• EXTRACT:
★ ★ ★ ★ ★

NVIDIA DGX Station A100 is an ‘AI data-centre-in-a-box’

NVIDIA DGX Station A100 is an ‘AI data-centre-in-a-box’ Ryan is a senior editor at TechForge Media with over a decade of experience covering the latest technology and interviewing leading industry figures. He can often be sighted at tech conferences with a strong coffee in one hand and a laptop in the other. If it's geeky, he’s probably into it. Find him on Twitter (@Gadget_Ry) or Mastodon (@gadgetry@techhub.social)


NVIDIA has unveiled its DGX Station A100, an “AI data-centre-in-a-box” powered by up to four 80GB versions of the company’s record-setting GPU.

The A100 Tensor Core GPU set new MLPerf benchmark records last month—outperforming CPUs by up to 237x in data centre inference. In November, Amazon Web Services made eight A100 GPUs available in each of its P4d instances.

For those who prefer their hardware local, the DGX Station A100 is available in either four 80GB A100 GPUs or four 40GB configurations. The monstrous 80GB version of the A100 has twice the memory of when the GPU was originally unveiled just six months ago.

“We doubled everything in this system to make it more effective for customers,” said Paresh Kharya, senior director of product management for accelerated computing at NVIDIA.

NVIDIA says the two configurations provide options for data science and AI research teams to select a system according to their unique workloads and budgets.

Charlie Boyle, VP and GM of DGX systems at NVIDIA, commented:

“DGX Station A100 brings AI out of the data centre with a server-class system that can plug in anywhere.

Teams of data science and AI researchers can accelerate their work using the same software stack as NVIDIA DGX A100 systems, enabling them to easily scale from development to deployment.”

The memory capacity of the DGX Station A100 powered by the 80GB GPUs is now 640GB, enabling much larger datasets and models.

“To power complex conversational AI models like BERT Large inference, DGX Station A100 is more than 4x faster than the previous generation DGX Station. It delivers nearly a 3x performance boost for BERT Large AI training,” NVIDIA wrote in a release.

DGX A100 640GB configurations can be integrated into the DGX SuperPOD Solution for Enterprise for unparalleled performance. Such “turnkey AI supercomputers” are available in units consisting of 20 DGX A100 systems.

Since acquiring ARM, NVIDIA continues to double-down on its investment in the UK and its local talent.

“We will create an open centre of excellence in the area once home to giants like Isaac Newton and Alan Turing, for whom key NVIDIA technologies are named,” Huang said in September. “We want to propel ARM – and the UK – to global AI leadership.”

NVIDIA’s latest supercomputer, the Cambridge-1, is being installed in the UK and will be one of the first SuperPODs with DGX A100 640GB systems. Cambridge-1 will initially be used by local pioneering companies to supercharge healthcare research.

Dr Kim Branson, SVP and Global Head of AI and ML at GSK, commented:

“Because of the massive size of the datasets we use for drug discovery, we need to push the boundaries of hardware and develop new machine learning software.

★ ★ ★ ★ ★

• EXERCISE REQUIREMENTS: Return the portion of the DGX Station A100 article running from "The A100 Tensor" up to and including "six months ago.". You can ignore the rows that follow the DGX Station A100 article.

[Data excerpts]
★ ★ ★ ★ ★

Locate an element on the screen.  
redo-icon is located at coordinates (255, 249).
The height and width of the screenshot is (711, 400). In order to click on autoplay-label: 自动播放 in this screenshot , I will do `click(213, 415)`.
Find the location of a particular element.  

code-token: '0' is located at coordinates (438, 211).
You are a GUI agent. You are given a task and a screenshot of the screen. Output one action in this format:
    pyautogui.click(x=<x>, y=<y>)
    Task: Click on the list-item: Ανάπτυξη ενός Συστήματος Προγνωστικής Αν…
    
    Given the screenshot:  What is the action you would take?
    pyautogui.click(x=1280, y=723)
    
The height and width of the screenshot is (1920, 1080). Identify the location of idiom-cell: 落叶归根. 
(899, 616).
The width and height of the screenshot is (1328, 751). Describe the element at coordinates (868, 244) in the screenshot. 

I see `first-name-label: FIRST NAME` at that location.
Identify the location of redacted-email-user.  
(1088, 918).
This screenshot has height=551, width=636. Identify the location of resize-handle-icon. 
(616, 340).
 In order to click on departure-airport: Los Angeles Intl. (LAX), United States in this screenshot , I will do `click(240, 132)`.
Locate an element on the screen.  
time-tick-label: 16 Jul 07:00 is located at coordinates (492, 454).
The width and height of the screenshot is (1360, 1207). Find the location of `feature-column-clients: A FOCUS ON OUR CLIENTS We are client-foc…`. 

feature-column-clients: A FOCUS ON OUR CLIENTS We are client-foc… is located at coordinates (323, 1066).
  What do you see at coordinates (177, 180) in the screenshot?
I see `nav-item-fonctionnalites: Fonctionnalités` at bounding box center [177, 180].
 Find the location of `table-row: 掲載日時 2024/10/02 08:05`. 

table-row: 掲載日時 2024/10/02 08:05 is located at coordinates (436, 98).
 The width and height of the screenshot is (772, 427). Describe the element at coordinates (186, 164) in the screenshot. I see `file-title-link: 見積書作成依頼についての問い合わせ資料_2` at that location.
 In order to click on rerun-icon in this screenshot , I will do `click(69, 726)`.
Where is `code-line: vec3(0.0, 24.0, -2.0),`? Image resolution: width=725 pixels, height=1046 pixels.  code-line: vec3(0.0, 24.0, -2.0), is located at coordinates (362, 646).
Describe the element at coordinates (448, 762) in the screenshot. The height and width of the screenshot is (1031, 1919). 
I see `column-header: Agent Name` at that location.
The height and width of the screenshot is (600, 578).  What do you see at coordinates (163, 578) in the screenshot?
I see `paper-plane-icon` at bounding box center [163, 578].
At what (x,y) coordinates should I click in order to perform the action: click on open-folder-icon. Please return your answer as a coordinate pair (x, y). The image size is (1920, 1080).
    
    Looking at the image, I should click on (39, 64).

★ ★ ★ ★ ★

• ANSWER BOX:
The A100 Tensor Core GPU set new MLPerf benchmark records last month—outperforming CPUs by up to 237x in data centre inference. In November, Amazon Web Services made eight A100 GPUs available in each of its P4d instances.

For those who prefer their hardware local, the DGX Station A100 is available in either four 80GB A100 GPUs or four 40GB configurations. The monstrous 80GB version of the A100 has twice the memory of when the GPU was originally unveiled just six months ago.